Pivot-Only Azimuthal Control and Attitude Estimation of Balloon-borne Payloads

TL;DR

The paper tackles high-rate azimuthal pointing for balloon-borne payloads with pivot-only actuation by coupling a bias-aware MEKF for attitude estimation with a PI yaw-rate controller. It shows that a simplified rigid-body model can capture the dominant dynamics, enabling stable, high-rate tracking without a reaction wheel. Numerical simulations demonstrate robust MEKF performance and controlled yaw dynamics under flight-like disturbances, while preliminary experiments validate pivot-only control in hardware.

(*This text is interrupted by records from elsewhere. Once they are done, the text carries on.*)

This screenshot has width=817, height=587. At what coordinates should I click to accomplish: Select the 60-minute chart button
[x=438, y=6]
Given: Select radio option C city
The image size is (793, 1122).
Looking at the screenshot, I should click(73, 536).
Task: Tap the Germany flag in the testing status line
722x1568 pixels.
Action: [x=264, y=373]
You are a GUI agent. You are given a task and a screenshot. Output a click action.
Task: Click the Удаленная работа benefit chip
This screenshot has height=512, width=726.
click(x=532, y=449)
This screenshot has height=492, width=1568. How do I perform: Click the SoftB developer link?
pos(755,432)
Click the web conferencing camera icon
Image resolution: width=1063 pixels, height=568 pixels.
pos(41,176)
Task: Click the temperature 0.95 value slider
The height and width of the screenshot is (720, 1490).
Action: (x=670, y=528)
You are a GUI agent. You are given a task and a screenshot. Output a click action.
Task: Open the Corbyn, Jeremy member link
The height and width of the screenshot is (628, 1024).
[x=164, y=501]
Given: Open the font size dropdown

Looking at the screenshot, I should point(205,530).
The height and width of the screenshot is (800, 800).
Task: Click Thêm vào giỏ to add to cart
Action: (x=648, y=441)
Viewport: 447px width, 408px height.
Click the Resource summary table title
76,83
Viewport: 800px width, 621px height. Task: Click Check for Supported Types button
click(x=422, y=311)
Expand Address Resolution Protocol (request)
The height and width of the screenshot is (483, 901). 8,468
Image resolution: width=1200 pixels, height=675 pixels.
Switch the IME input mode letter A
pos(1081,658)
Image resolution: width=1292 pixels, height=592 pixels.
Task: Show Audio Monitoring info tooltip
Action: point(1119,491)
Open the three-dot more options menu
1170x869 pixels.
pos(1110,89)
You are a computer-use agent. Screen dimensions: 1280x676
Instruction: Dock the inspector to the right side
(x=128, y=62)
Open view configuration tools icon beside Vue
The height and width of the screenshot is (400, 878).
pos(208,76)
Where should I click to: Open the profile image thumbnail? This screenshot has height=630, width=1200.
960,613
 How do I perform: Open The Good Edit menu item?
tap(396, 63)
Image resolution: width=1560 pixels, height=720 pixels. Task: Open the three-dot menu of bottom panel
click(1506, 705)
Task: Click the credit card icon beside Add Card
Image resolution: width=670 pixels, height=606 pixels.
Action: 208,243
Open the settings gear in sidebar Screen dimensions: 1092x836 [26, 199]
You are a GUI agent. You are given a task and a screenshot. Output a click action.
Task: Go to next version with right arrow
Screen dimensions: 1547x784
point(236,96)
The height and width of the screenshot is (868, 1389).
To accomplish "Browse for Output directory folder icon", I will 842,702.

The results suggest a viable, lighter control architecture for fast sky-scanning missions, with future work focused on onboard MEKF implementation and integration with additional subsystems.

Abstract

This paper presents an attitude estimation and yaw-rate control framework for balloon-borne payloads using pivot-only actuation, motivated by the Taurus experiment. Taurus is a long-duration balloon instrument designed for rapid azimuthal scanning at approximately 30 deg/s using a motorized pivot at the flight-train connection, without a reaction wheel. We model the gondola as a rigid body subject to realistic disturbances and sensing limitations, and implement a Multiplicative Extended Kalman Filter (MEKF) that estimates attitude and gyroscope bias by fusing inertial and vector-camera measurements. A simple PI controller uses the estimated states to regulate yaw rate. Numerical simulations incorporating representative disturbance and measurement noise levels are used to evaluate closed-loop control performance and MEKF behavior under flight-like conditions. Experimental tests on the Taurus gondola validate the pivot-only approach, demonstrating stable high-rate tracking under realistic hardware constraints. The close agreement between simulation and experiment indicates that the simplified rigid-body model captures the dominant dynamics relevant for controller design and integrated estimation-and-control development.

Figures (6)

• Figure 1: a) CAD model of the Taurus gondola with cross-sectional view of the instrument. b) A cross-sectional view of the pivot and universal joint assembly, with Parker K178200-8Y1-CE frameless servo motor in purple. c) Simulated normalized sky coverage of Taurus in equatorial coordinates for a late-March launch and one month of nightly observations, with the orange band indicating the Galactic plane and gray regions corresponding to unobserved areas Adler2024May2024.
• Figure 2: Representative free-body diagram of the empty Taurus gondola with reference frames and external torque at the pivot (left), and simulated free-response dynamics from an initial $2^\circ$ tilt from the vertical axis with $\boldsymbol{\omega}_0 = [-0.5,\ \ 0.5,\ -10.0]^{\mathsf{T}} \ ^\circ/\mathrm{s}$ (right).
• Figure 3: One realization of simulated yaw-rate tracking (top) and corresponding control torque (bottom) for low-noise case.
• Figure 4: Attitude and bias estimation errors for the MEKF simulation with low-noise parameters.
• Figure 5: Experimental setup of the suspended Taurus gondola in the StarSpec Technologies facilities (left), and representative low-pass–filtered gyroscope angular-rate measurements illustrating free-response motion following an initial impulse (right).